Brano da leggere:
========

Pierino, il lupo e i petrodollari (note sul boicottaggio selettivo e la libertà accademica)

 


Il recente libro di Sarah McLaughlin, Authoritarians in the Academy, offre uno spaccato prezioso di come i regimi autoritari stiano penetrando nei campus occidentali. Non è retorica da Guerra fredda: sono episodi concreti. Studenti cinesi negli Stati Uniti minacciati di ritorsioni sulle famiglie in patria se osano commemorare Tienanmen; poster critici contro Pechino rimossi per “non creare tensioni”; persino la George Washington University che aveva minacciato di identificare chi aveva osato affiggere quei manifesti di protesta contro la dittatura cinese.

Non va meglio nei campus satellite aperti in paesi autoritari. La Georgetown University in Qatar ha cancellato eventi per timore che discutere di libertà di espressione religiosa o diritti LGBT fosse in contrasto con le leggi locali. McLaughlin mostra come in questi contesti sia impossibile capire se a decidere siano i dirigenti del college o il governo ospitante: la censura preventiva è ormai parte integrante del contratto.

In questo scenario di minacce e autocensure, gli studenti internazionali percepiscono chiaramente che l’università non li proteggerà. Qualche rara eccezione – come la Purdue University che difese un suo studente sotto attacco da coetanei cinesi – non basta a cancellare il quadro: la regola è il silenzio complice.

========

Materiale fornito:
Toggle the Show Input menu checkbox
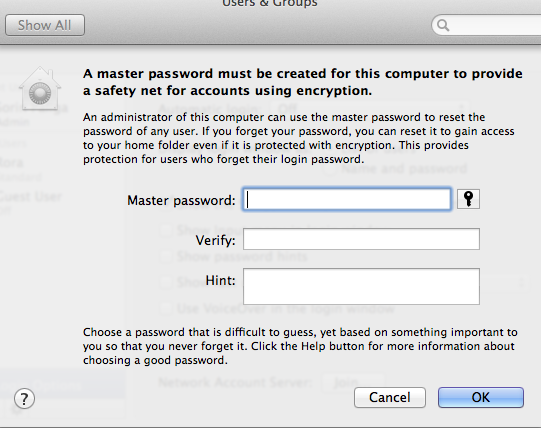The width and height of the screenshot is (541, 428). [x=166, y=230]
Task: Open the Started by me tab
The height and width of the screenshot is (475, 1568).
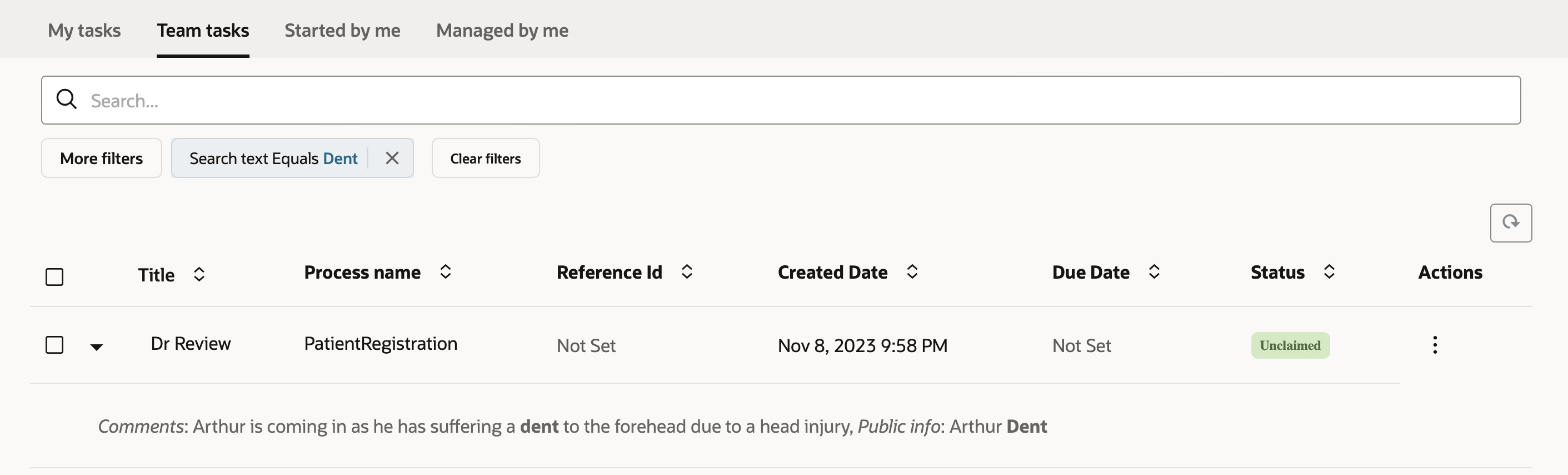Action: point(342,31)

========

Attività da svolgere:
- 1) Rispondi a queste domande sul brano sulla libertà accademica.
(a) Quale università aveva minacciato di identificare chi aveva affisso i manifesti contro la dittatura cinese?
(b) Quale università ha cancellato eventi nel suo campus in Qatar?
(c) Quale università difese un suo studente attaccato da coetanei cinesi?
- 2) Trascrivi dal brano sulla libertà accademica la parte che inizia con "Pierino, il lupo" e termina con "la dittatura cinese.".
Le righe qui riportate non hanno alcun ruolo in questo esercizio.

Risposte alle attività:
- 1)
(a) Si tratta della George Washington University.
(b) È stata la Georgetown University, nel suo campus in Qatar.
(c) Fu la Purdue University.

- 2)
Pierino, il lupo e i petrodollari (note sul boicottaggio selettivo e la libertà accademica)

 


Il recente libro di Sarah McLaughlin, Authoritarians in the Academy, offre uno spaccato prezioso di come i regimi autoritari stiano penetrando nei campus occidentali. Non è retorica da Guerra fredda: sono episodi concreti. Studenti cinesi negli Stati Uniti minacciati di ritorsioni sulle famiglie in patria se osano commemorare Tienanmen; poster critici contro Pechino rimossi per “non creare tensioni”; persino la George Washington University che aveva minacciato di identificare chi aveva osato affiggere quei manifesti di protesta contro la dittatura cinese.